Paulo Varela Gomes
Preto e Branco
(in Público, 13/11/2010)
“Converso por vezes com um amigo acerca da sua infância nos anos de 1980. É filho e neto de camponeses e dedica-se hoje a ofício diferente, embora ainda ligado à agricultura. Na época antediluviana em que era criança, ia a pé para a escola primária, descalçando os sapatos para passar a vau ribeiras cheias no Inverno. Embora não tenha saudades nenhumas daquele tempo em que era pobre e trabalhava duramente com a família, consegue recordar com prazer muitas histórias de brincadeira e riso, daquelas que compõem a vida de todas as crianças.
Pelo contrário, uma vizinha bastante mais antiga que ele tem saudades da juventude de há 50 anos. Lembra-se da aspereza da vida no campo, mas faz-lhe falta o que então havia e hoje já não há: muita gente, homens e mulheres que se juntavam para o trabalho do campo, a vindima, a apanha da azeitona, parando de vez em quando para uns copos de vinho ou pão com chouriço. “Aquilo era outra coisa, outra alegria”, diz ela, apesar de a aldeia não ter luz e os miúdos andarem rotos pela rua.

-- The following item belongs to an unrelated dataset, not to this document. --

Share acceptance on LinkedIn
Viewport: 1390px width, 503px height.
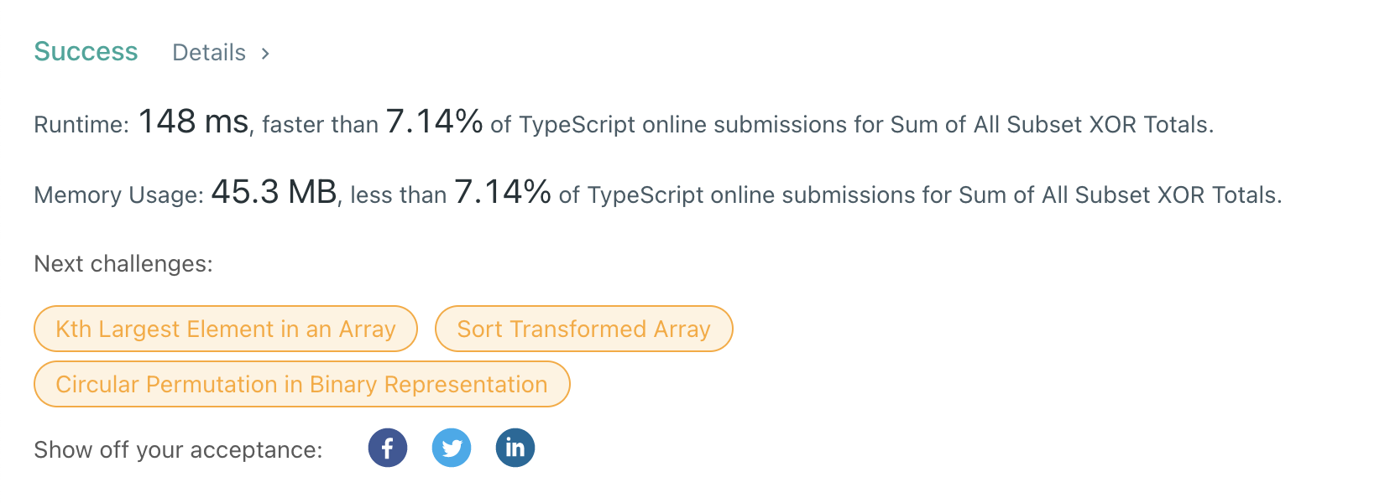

Lembro-me sempre, a este e outros propósitos, da ocasião em que assisti a uma exibição pública do famoso documentário Portugal: Um Retrato Social de António Barreto e Joana Pontes (2007). Os espectadores não tinham tido qualquer experiência directa de Portugal ou do período salazarista. As imagens, a preto e branco, passavam diante deles mostrando um país triste, oprimido, pobre. Às referências à miséria, ao subdesenvolvimento, à repressão somavam-se, talvez para tornar a coisa mais expressiva, frivolidades sobre o comprimento obrigatório das saias das raparigas ou a licença necessária para se ter isqueiro. A pobreza e a ditadura não bastaram aos autores do documentário; foi ainda preciso sugerir que se vivia numa opressão e tristeza permanentes.
Comecei a ficar seriamente irritado e saí da sala, não fosse ter que intervir no debate que se seguiu à projecção para dizer que aquilo era uma demagogia pegada e que a vida das pessoas nos anos de 1960 e início da década de 1970 não era nada a preto e branco. Por incrível que pareça, Portugal era a cores. Até eu, o meu irmão, as minhas irmãs, com o pai preso depois de uma tentativa de golpe anti-salazarista da qual saiu à beira da morte, a mãe também presa, uma vida material muito difícil, até eu tive dias e noites de praia, namorei, ouvi música pop, dancei naquilo que na altura se chamavam boîtes, usei o cabelo comprido e roupas extravagantes, fumei charros, tudo isso no Portugal salazarista ou caetanista. Até eu tive momentos de felicidade, e não foram poucos, embora fosse muito menos pobre que os pobres, esses, que também tiveram momentos de felicidade.
O que me irrita em histórias do passado como a daquele documentário e outros semelhantes é a redução da dureza da vida a uma história para assustar crianças, insultuosa para as pessoas que sofreram de facto essa dureza, mas também para as outras, tratadas como espectadores tontos de uma história da qual a visão a preto e branco retira toda a verdade.”